Beberapa peringatan harus disebutkan. Pada pasien yang tidak mengejar konsepsi dan
yang dalam kontrasepsi hormonal tidak dikontraindikasikan, pengobatan dengan
kontrasepsi oral kombinasi harus menjadi bagian dari terapi awal. Kontrasepsi oral
kombinasi menekan sekresi gonadotropin dan produksi androgen ovarium, mengatur
perdarahan vagina, dan melindungi endometrium. Walaupun kontrasepsi oral dapat
meningkatkan derajat resistensi insulin, dilakukan dengan sederhana.47 Beberapa pasien
mungkin mengalami trombosis vena dalam (DVT) dan kejadian trombotik lainnya saat
menggunakan kontrasepsi oral, walaupun tidak jelas apakah risikonya lebih tinggi pada
PCOS dibandingkan pada pasien lain dengan massa tubuh yang serupa pada kontrasepsi
oral.47
Pada pasien yang tidak mentolerir kontrasepsi oral, pertimbangan dapat diberikan
kontrasepsi transdermal kombinasi atau kontrasepsi progestin saja. Atau, beberapa
pasien mungkin memilih untuk pemberian progestogen siklik, yang akan melindungi
endometrium dan meminimalkan risiko hiperplasia endometrium, tetapi tidak menekan
produksi androgen.
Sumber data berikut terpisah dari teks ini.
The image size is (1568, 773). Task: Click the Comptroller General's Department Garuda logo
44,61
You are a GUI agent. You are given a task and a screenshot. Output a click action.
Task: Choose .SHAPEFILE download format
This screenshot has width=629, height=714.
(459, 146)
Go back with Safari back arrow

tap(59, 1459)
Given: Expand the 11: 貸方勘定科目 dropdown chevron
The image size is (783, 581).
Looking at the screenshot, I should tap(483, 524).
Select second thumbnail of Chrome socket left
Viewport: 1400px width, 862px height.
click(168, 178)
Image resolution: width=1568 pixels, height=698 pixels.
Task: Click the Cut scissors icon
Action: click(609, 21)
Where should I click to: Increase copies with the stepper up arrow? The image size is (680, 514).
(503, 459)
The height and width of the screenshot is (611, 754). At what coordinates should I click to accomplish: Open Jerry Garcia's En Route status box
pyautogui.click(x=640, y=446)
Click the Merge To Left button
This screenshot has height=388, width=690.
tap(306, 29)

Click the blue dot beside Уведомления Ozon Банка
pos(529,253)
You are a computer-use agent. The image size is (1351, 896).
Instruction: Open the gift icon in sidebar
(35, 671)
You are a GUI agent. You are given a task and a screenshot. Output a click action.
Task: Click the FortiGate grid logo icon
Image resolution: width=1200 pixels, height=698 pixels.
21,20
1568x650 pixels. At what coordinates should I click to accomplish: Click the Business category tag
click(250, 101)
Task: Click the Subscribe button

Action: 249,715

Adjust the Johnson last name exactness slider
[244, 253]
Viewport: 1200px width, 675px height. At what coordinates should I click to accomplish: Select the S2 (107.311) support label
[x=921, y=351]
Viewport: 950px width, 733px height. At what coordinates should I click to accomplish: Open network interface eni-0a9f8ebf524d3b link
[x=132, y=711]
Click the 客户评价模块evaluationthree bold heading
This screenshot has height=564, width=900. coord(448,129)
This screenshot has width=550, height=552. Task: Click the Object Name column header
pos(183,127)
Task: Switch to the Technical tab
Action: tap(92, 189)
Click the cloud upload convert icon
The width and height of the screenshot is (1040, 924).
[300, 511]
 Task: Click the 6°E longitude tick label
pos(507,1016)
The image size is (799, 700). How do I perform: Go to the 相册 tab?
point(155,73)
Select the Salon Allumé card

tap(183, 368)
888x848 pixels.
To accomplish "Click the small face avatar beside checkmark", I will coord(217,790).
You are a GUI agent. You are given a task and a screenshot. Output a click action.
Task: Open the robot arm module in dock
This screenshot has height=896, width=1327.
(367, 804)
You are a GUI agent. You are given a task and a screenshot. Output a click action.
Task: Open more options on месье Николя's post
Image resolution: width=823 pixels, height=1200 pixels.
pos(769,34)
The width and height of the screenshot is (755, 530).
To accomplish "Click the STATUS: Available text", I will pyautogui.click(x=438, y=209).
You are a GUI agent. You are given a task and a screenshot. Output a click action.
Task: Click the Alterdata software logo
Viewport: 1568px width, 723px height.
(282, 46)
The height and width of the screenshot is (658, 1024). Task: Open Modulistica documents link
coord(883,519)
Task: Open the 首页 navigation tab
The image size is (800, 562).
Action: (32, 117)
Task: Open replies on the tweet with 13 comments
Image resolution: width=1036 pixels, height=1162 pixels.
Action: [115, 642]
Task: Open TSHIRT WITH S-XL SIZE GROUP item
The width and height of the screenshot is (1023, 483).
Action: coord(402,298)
Penekanan produksi androgen ovarium oleh analog gonadotropin-
releasing hormone kerja panjang mungkin diperlukan pada kasus tertentu, terutama
pada pasien yang jarang dengan tingkat insulin yang sangat tinggi (misalnya, sindrom
hiperandrogenik-resisten insulin-akantosis nigrikans).48 Pasien juga mungkin
mengalami pengurangan dalam androgen yang bersirkulasi sekunder akibat penurunan
berat badan atau terapi insulin sensitizer (lihat “Meningkatkan Status Metabolik”).